DIRECTIONS FOR THIS TASK:
Of all the lines in the records below, copy only those that contain the string "Speed".

Recorded data
== Segment start ==
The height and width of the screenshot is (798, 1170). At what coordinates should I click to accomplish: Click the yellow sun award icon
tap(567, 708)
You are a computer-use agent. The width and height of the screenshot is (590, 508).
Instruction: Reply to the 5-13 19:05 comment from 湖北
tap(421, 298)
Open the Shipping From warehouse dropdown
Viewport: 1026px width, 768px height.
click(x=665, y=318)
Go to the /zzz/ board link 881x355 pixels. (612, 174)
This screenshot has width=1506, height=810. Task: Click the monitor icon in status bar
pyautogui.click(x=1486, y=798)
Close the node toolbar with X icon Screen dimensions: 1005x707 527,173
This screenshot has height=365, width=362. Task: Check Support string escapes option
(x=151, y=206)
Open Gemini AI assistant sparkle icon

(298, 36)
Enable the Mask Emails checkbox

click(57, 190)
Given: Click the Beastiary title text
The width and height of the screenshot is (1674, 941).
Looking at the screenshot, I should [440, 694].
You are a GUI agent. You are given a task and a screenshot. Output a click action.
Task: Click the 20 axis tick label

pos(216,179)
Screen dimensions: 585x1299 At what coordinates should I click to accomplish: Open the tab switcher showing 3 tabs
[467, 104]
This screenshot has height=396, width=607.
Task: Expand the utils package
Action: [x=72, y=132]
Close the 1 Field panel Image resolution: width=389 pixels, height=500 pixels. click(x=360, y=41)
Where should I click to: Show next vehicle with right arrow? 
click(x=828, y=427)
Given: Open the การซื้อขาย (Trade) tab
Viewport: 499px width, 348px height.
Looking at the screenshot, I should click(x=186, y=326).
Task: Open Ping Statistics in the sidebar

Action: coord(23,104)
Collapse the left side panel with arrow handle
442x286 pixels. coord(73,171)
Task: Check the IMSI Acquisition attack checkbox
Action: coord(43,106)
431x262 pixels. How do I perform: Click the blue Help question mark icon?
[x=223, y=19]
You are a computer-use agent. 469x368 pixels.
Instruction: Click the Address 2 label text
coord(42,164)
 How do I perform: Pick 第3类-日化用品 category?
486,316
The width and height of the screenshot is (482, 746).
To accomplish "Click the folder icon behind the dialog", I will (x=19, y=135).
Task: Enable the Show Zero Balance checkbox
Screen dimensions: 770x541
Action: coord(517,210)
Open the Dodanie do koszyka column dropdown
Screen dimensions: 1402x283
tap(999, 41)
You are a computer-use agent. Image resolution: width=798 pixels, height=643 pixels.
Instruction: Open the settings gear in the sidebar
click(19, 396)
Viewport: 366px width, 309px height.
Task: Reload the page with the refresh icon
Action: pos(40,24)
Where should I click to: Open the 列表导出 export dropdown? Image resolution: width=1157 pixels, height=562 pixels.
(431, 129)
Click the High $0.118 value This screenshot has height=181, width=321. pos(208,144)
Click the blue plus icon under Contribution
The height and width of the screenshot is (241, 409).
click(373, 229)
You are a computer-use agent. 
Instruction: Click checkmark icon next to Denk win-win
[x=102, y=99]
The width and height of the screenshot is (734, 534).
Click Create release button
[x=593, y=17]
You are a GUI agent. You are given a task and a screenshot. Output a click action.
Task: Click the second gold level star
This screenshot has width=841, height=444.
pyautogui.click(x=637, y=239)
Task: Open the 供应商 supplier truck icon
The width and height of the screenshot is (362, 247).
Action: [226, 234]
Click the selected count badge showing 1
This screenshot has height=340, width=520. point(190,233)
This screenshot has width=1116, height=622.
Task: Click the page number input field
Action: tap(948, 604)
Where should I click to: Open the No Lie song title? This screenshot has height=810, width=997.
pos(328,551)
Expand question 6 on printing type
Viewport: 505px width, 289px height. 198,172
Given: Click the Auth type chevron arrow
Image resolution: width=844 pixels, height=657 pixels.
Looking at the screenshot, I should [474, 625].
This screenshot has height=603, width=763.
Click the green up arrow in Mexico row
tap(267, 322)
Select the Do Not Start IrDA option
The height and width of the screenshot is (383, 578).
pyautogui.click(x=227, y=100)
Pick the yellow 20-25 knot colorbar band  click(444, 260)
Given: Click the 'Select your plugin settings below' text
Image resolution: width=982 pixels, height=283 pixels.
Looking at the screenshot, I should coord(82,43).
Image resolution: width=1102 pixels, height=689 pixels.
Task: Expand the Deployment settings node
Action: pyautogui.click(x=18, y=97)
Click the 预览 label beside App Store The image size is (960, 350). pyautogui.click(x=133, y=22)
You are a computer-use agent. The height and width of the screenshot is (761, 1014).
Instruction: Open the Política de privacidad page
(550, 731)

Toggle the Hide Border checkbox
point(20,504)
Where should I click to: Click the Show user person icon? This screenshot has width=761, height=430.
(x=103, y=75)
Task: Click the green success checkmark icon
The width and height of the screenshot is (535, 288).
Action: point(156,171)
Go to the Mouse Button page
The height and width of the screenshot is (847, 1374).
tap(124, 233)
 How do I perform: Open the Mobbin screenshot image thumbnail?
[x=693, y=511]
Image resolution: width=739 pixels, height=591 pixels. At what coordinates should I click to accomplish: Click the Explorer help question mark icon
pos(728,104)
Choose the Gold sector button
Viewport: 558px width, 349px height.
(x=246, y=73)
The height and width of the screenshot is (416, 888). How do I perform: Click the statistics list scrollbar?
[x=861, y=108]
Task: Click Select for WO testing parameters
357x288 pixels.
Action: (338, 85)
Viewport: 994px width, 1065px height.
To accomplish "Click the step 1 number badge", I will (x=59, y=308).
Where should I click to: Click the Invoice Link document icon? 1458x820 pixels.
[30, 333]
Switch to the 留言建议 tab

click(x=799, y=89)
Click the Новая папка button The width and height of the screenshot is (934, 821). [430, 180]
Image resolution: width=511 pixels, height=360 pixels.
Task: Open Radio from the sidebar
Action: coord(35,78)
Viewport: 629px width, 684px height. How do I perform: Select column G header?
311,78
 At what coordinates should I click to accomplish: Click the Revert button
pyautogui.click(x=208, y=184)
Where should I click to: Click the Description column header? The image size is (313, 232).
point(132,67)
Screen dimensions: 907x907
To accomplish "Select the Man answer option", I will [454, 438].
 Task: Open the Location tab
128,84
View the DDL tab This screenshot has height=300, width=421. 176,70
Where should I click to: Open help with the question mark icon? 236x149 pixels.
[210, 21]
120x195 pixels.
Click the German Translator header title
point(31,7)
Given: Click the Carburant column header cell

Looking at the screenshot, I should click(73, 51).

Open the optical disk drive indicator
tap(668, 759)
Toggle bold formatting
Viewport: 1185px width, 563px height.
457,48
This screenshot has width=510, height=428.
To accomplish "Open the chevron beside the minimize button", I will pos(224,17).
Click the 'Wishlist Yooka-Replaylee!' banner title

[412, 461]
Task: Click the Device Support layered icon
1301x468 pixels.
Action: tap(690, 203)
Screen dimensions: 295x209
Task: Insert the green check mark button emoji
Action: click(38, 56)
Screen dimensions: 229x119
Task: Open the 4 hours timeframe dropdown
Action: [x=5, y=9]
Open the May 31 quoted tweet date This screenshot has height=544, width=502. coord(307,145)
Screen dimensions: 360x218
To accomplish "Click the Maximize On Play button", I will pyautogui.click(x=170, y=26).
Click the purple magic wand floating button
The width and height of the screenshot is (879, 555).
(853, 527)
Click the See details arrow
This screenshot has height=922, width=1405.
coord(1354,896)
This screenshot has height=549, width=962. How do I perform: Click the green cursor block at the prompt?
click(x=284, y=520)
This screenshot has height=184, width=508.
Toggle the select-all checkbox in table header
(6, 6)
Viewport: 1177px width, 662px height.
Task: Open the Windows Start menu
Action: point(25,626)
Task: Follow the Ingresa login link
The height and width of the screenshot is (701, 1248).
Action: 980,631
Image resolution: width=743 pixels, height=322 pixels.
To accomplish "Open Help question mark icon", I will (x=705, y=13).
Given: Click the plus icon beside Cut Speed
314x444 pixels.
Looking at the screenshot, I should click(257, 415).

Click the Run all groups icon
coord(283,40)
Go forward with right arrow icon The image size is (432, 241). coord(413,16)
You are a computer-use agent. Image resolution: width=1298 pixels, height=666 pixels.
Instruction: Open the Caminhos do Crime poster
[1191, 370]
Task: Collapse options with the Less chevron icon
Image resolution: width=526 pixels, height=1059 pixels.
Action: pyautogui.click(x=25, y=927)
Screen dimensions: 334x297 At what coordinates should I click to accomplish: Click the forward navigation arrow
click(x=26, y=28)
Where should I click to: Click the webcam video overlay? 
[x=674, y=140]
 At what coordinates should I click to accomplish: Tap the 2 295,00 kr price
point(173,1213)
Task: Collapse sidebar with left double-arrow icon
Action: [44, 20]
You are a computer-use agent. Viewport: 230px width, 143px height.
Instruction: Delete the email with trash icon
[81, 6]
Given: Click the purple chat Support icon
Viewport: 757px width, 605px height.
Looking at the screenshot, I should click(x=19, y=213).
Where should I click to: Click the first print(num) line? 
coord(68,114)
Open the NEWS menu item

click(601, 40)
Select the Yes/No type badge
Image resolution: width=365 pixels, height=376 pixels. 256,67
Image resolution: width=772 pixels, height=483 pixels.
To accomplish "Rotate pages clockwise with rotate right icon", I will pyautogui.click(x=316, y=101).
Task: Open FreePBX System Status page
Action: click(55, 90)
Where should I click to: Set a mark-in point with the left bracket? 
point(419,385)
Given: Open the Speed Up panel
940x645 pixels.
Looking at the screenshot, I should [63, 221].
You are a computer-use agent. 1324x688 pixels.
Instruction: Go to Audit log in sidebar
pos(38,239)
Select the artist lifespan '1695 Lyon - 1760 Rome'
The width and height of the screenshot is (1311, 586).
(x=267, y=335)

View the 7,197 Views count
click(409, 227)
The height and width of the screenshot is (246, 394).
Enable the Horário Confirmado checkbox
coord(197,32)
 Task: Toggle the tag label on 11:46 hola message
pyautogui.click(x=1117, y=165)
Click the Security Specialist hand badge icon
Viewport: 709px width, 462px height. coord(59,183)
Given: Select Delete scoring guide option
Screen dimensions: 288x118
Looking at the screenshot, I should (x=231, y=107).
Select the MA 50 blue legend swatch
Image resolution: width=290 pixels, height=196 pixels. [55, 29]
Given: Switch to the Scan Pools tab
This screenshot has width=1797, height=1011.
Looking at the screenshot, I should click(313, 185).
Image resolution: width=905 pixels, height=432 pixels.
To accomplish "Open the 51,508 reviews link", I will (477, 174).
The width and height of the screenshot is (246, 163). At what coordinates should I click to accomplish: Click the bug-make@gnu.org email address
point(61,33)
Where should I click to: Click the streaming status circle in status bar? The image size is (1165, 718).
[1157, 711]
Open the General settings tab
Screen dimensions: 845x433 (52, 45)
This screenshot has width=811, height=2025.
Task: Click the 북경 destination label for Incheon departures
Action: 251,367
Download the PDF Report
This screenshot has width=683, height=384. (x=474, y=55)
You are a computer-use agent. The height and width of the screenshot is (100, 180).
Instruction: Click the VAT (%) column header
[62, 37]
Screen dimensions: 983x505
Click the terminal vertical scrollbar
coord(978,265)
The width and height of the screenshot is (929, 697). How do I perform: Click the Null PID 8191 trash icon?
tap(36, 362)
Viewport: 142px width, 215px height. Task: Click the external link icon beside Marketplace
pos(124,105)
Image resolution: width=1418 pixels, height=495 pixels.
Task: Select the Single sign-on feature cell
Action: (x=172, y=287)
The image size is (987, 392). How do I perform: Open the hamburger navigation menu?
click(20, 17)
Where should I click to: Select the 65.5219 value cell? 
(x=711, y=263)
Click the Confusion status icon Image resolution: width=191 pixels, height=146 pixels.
== Segment end ==
TASK SOLUTION:
Given: Click the plus icon beside Cut Speed
Given: Open the Speed Up panel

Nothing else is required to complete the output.